FPGA-Accelerated Deep Neural Network Inference in the Data Center with Microsoft's Project Brainwave, Gabe Weisz (Microsoft)

Wednesday, November 18, 2020
Location: Zoom
Time: 1:30PM-2:30PM

Abstract

Deep neural networks have replaced other AI techniques for interpreting images, text, and speech in many scenarios because they are extremely effective, but at a cost of being computationally expensive. At Microsoft, we've deployed Project Brainwave's Neural Processing unit (NPU) to FPGAs in data centers that are distributed around the globe and that compute millions of neural network inferences every second as part of Bing search. Project Brainwave's NPU is a highly parameterized, software-programmable overlay that is specialized for neural network computations, achieving high throughput and low latency computation on neural network models that are much more complex than those used in typical benchmarks.
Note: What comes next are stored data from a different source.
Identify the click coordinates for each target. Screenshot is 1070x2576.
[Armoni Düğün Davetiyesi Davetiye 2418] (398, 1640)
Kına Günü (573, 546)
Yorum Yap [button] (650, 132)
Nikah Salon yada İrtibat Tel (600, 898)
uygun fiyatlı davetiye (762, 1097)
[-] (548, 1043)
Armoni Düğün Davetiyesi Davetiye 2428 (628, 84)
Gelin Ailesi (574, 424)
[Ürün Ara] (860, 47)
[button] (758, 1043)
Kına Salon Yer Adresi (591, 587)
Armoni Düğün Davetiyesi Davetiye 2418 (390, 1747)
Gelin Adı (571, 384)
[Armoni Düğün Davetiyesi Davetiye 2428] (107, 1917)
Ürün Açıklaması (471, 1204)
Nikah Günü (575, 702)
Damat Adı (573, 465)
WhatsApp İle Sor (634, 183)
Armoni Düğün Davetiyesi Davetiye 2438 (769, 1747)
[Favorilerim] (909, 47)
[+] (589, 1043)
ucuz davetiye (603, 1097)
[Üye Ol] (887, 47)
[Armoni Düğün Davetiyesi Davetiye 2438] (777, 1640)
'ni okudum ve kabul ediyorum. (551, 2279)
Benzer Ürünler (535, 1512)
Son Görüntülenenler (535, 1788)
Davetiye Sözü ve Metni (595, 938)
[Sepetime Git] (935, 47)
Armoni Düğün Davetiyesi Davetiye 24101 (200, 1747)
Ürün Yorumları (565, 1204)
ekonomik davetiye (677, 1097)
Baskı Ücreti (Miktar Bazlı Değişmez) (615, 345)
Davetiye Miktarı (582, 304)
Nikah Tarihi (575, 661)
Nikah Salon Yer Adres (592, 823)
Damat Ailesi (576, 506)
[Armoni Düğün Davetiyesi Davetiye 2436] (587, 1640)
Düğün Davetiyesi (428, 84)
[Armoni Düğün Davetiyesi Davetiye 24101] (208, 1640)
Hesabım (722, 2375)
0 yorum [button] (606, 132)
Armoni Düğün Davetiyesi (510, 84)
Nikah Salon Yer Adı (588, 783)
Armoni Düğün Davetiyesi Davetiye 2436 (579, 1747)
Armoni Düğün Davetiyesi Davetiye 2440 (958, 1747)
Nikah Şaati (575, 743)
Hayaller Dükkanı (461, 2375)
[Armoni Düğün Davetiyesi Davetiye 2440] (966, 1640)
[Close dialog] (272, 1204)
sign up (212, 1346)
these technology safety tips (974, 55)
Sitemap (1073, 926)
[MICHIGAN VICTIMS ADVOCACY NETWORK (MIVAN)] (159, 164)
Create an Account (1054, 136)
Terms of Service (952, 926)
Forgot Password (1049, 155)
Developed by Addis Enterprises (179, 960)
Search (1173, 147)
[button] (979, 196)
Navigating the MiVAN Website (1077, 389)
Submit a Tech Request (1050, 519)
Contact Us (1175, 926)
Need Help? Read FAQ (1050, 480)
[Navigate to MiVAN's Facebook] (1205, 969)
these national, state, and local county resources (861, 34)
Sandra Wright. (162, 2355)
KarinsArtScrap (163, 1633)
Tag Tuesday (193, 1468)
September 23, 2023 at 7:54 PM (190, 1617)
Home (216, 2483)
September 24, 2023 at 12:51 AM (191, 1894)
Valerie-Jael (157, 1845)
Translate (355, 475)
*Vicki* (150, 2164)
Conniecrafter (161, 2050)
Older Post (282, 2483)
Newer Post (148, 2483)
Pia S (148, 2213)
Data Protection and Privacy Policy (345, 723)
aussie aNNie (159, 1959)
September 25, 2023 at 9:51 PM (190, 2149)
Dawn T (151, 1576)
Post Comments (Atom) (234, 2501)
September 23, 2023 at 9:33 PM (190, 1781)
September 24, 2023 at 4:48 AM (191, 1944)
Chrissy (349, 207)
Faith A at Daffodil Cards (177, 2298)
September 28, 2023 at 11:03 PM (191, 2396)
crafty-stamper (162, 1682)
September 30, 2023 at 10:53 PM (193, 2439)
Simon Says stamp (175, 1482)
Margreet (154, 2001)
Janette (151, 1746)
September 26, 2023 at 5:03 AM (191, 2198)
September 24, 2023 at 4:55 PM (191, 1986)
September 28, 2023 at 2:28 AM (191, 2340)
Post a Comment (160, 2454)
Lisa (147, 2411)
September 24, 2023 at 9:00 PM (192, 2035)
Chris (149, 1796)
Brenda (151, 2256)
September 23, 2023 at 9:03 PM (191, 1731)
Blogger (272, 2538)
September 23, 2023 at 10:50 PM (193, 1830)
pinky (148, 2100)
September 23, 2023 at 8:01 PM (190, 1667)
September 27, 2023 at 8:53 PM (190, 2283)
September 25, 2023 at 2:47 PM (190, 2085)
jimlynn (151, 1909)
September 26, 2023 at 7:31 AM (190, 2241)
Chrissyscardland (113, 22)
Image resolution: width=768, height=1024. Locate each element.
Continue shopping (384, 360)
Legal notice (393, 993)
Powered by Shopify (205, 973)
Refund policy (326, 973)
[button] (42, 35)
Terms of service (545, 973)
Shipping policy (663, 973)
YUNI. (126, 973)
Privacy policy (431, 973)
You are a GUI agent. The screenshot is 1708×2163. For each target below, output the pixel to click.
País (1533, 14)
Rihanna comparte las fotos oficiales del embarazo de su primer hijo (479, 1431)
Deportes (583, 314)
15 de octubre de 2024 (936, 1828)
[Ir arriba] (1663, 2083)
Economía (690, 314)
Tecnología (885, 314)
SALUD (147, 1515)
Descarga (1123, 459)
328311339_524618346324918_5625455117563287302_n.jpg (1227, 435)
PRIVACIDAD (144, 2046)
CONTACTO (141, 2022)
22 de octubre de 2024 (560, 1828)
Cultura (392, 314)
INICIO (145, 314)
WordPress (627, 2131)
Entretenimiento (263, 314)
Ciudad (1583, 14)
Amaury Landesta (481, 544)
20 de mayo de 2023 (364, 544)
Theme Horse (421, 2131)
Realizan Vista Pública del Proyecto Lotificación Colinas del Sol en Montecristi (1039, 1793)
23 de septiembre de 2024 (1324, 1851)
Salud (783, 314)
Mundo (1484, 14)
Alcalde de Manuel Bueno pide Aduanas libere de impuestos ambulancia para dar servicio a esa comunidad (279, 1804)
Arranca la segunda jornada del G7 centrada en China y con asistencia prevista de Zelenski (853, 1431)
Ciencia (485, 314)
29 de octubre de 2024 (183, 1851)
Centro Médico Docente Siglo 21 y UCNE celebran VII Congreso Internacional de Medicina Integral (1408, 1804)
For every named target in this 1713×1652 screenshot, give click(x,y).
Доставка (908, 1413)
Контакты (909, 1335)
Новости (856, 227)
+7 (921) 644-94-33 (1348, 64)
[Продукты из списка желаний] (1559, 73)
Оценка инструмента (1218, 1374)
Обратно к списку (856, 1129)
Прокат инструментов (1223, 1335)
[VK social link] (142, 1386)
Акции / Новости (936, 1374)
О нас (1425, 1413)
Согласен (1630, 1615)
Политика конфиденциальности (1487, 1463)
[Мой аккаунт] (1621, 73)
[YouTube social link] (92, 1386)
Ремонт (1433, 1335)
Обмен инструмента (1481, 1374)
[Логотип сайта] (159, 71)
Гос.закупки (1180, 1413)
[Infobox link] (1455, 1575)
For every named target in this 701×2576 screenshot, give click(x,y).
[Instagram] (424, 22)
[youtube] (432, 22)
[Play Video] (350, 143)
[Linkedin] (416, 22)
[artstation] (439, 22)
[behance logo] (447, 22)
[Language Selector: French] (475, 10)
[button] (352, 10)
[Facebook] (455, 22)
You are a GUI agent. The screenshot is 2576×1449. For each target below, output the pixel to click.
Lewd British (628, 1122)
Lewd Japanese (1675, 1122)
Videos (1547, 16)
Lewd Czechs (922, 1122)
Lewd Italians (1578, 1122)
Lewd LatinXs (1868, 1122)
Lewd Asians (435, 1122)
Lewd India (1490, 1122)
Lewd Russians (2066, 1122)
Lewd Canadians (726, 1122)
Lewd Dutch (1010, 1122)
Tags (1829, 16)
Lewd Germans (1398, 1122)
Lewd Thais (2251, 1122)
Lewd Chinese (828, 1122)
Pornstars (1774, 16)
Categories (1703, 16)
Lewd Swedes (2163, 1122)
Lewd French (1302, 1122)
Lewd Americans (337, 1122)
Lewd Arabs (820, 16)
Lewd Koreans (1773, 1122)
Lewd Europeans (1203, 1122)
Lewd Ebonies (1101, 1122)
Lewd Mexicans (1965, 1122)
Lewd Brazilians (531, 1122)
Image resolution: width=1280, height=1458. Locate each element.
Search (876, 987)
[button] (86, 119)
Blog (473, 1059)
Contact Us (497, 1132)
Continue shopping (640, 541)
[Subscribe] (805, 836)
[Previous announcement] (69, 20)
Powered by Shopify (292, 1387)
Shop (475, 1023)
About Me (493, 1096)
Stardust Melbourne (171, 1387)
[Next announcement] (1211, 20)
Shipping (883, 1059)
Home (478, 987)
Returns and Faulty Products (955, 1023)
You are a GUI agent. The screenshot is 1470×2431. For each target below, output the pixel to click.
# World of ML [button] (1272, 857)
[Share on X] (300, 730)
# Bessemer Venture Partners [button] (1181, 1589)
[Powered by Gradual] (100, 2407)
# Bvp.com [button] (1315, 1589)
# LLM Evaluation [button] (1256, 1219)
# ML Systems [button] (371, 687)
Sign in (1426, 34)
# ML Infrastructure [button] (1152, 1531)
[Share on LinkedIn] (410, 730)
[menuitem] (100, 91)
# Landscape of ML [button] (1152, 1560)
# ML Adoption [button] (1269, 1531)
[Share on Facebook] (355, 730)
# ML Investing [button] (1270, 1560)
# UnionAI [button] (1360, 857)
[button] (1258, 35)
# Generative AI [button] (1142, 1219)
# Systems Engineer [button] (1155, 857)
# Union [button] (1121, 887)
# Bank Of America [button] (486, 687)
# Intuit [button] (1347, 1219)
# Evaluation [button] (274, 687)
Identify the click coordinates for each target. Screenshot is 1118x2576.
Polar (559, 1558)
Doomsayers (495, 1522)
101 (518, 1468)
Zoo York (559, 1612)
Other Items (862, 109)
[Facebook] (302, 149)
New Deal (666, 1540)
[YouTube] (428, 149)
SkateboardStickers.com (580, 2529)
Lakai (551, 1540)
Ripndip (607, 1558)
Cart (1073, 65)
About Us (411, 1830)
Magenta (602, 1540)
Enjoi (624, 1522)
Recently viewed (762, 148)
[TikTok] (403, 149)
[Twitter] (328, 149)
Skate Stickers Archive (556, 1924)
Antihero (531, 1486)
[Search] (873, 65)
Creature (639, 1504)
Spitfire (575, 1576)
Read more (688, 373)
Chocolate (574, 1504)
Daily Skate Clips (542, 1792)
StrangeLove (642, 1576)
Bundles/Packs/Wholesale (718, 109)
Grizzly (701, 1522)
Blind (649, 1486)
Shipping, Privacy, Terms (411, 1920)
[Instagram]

In this talk, I'll show how neural network models can be broken down into a small set of distinct computational operators, and how we map these operators to the Brainwave's NPU. I'll also talk about how FPGAs are the perfect platform for the fast-changing world of deep neural networks, since their reconfigurability allows us to update our overlay in place to keep up with the state of the art and efficiently support neural network topologies that did not exist when the FPGAs were installed.

Bio

Gabriel Weisz is a Principal Hardware Engineer at Microsoft and works on Project Brainwave's model compiler, which maps neural network models to the Brainwave NPU. He received his Ph.D. in 2015 from Carnegie Mellon University's Computer Science Department under the supervision of Professor James C. Hoe, and received his B.S. degree from Cornell Engineering in 1999 with a double major in computer science and electrical engineering. He spent 11 years between undergrad and grad school as a co-founder and VP of technology at a healthcare software startup.